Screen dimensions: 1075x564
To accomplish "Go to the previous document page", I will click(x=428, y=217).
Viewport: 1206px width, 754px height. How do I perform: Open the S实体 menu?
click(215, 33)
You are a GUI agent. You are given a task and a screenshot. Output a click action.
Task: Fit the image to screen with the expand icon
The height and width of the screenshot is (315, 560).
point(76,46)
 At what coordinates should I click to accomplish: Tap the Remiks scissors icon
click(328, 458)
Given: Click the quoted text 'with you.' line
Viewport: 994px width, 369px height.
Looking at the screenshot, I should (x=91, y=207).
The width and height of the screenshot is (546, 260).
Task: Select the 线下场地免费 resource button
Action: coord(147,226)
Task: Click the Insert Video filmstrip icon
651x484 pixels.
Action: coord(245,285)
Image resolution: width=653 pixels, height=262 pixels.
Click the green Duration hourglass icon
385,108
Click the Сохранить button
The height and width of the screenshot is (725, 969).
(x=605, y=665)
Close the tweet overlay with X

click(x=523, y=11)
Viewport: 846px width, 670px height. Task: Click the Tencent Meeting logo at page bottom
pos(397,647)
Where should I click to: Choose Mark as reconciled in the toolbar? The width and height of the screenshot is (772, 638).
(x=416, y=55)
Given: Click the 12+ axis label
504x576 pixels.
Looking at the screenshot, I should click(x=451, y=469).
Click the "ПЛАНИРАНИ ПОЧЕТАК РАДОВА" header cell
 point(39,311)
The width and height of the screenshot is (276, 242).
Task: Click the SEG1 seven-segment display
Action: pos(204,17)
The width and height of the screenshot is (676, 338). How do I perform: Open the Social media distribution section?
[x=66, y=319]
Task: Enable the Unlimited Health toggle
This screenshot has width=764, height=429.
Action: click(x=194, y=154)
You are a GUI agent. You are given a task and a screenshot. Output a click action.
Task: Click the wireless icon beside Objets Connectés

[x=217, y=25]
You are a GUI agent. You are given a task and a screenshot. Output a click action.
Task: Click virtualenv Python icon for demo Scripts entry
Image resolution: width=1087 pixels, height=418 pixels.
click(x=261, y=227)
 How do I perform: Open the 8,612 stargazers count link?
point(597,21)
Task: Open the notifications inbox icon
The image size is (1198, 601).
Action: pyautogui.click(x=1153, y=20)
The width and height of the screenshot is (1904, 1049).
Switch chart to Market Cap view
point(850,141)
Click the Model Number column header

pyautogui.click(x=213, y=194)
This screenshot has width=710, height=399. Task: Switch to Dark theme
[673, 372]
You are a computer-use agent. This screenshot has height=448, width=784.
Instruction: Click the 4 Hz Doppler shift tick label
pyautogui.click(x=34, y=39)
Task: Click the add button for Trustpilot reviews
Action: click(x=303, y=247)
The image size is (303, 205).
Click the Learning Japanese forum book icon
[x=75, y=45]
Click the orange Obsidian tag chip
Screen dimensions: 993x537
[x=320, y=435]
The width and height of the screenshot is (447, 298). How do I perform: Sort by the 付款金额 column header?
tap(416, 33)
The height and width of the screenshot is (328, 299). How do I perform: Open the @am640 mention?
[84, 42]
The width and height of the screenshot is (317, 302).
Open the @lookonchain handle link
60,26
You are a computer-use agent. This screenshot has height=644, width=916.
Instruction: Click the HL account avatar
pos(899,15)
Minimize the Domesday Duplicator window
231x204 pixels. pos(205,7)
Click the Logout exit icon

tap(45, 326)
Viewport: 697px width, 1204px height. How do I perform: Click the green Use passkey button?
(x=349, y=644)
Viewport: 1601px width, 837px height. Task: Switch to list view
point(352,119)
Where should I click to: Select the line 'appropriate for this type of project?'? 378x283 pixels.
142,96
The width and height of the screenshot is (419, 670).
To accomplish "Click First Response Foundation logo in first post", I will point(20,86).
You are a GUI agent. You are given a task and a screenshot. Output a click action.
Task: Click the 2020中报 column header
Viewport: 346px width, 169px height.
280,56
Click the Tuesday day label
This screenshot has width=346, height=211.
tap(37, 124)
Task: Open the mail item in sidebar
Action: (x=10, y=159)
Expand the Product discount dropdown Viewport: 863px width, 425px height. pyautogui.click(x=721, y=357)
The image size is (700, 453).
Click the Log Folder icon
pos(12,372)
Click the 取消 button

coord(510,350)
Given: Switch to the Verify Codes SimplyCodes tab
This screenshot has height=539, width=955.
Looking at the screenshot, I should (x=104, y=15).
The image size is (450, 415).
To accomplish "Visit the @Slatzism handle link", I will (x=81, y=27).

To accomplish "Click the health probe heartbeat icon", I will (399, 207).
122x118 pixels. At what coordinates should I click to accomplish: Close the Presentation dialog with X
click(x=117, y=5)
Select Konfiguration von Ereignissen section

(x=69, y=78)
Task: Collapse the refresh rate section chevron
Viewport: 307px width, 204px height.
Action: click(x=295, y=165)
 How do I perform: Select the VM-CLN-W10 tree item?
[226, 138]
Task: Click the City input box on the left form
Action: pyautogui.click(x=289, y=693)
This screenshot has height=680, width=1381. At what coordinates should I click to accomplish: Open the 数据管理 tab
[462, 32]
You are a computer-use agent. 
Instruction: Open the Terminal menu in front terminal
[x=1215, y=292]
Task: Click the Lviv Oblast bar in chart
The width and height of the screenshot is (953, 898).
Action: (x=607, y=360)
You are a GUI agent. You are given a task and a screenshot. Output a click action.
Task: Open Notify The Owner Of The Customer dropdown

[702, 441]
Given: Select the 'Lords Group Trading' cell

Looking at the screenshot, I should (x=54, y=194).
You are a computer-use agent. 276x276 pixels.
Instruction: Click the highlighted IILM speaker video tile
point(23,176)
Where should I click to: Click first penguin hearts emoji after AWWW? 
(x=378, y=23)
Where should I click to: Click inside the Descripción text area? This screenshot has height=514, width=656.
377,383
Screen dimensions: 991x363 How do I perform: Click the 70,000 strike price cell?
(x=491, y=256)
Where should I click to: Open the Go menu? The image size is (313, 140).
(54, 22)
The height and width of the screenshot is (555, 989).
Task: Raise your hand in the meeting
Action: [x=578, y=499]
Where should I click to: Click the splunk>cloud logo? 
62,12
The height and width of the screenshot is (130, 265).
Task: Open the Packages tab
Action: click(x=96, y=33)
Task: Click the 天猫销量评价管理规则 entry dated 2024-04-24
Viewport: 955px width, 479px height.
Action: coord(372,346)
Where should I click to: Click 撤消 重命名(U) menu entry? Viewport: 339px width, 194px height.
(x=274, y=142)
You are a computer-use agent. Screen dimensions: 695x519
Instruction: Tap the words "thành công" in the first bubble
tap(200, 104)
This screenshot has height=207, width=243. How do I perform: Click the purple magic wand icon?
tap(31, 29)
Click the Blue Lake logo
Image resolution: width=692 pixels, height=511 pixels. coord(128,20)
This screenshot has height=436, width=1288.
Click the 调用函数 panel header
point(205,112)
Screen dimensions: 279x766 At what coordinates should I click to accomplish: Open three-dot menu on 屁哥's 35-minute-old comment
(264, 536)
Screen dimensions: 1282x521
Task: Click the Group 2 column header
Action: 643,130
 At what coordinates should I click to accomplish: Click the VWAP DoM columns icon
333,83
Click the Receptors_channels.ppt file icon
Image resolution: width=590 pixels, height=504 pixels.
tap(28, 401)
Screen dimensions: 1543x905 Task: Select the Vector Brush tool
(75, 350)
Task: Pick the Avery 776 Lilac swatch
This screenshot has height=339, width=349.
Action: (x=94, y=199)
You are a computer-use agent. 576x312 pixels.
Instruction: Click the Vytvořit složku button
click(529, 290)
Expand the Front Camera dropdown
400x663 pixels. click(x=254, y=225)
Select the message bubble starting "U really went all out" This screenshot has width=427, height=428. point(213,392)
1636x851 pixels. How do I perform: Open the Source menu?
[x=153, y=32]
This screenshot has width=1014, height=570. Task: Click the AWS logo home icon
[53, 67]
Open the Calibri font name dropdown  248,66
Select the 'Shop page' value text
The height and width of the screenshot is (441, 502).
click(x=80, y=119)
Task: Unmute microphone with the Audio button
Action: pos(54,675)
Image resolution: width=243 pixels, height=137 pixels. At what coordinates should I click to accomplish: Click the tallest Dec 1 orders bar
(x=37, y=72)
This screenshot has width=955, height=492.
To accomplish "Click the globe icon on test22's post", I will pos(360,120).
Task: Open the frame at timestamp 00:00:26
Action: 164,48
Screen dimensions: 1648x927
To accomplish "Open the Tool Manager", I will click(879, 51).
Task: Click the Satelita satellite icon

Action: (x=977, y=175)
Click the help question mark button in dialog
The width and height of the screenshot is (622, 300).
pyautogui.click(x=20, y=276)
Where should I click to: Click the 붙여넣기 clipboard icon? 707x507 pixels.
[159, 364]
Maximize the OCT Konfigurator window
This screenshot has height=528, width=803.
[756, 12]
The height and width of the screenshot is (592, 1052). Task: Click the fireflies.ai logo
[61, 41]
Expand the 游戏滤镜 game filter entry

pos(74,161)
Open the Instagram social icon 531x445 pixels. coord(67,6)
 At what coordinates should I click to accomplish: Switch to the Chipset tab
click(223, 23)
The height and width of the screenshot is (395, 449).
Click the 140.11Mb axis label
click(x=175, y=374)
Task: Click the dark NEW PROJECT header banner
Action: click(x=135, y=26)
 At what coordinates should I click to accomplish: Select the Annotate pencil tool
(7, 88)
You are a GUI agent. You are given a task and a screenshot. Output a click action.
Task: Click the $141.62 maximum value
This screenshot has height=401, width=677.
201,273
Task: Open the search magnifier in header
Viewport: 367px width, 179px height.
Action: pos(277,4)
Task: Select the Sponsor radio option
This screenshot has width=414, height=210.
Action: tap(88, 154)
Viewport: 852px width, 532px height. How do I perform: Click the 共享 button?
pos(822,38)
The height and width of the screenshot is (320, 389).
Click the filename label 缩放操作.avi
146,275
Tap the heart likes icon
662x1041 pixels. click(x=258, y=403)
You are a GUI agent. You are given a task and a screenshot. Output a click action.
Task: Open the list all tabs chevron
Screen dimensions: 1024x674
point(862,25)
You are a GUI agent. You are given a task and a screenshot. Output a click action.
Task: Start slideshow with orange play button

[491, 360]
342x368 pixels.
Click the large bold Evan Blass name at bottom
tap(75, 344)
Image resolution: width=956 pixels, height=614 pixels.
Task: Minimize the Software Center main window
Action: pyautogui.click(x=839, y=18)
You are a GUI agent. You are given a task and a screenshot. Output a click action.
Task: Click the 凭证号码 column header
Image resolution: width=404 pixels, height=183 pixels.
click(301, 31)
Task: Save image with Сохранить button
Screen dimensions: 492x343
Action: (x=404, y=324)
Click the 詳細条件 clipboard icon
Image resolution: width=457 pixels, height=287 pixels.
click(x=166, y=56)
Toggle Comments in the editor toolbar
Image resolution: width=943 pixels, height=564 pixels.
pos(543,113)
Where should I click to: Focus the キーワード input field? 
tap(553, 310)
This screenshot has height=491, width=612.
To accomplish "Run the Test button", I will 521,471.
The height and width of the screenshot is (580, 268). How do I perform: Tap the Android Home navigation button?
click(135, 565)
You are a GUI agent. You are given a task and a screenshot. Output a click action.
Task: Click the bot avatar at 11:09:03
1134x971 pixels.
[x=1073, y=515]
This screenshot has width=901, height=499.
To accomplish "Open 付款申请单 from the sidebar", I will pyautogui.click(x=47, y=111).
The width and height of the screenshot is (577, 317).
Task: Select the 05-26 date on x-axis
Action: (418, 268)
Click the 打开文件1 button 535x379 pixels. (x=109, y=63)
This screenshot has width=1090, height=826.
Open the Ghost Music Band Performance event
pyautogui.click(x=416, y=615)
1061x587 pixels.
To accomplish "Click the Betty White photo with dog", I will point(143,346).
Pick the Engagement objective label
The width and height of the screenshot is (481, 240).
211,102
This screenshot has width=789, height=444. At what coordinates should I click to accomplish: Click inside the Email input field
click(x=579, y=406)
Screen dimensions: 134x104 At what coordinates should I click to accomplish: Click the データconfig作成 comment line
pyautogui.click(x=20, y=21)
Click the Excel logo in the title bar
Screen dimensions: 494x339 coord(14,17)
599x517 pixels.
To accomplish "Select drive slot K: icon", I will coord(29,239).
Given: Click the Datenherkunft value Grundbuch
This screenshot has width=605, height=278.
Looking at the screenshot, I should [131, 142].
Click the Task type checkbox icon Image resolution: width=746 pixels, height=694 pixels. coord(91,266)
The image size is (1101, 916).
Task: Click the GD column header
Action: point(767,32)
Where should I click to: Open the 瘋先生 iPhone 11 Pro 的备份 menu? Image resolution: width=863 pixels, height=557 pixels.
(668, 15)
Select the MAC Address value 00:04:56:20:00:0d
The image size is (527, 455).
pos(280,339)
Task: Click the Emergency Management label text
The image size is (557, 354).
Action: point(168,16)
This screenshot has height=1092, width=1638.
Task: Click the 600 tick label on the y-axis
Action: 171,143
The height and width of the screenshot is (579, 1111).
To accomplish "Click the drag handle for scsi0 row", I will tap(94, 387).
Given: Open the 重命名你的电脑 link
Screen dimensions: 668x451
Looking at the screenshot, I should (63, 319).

_____

▶ _EXERCISE AIM_
Copy out, from the data above, every line holding the word "computer".

▶ _SOLUTION TO THIS PROBLEM_
You are a computer-use agent. This screenshot has height=448, width=784.
You are a computer-use agent. This screenshot has height=644, width=916.
You are a computer-use agent. 
You are a computer-use agent. 276x276 pixels.
You are a computer-use agent. Screen dimensions: 695x519
You are a computer-use agent. 576x312 pixels.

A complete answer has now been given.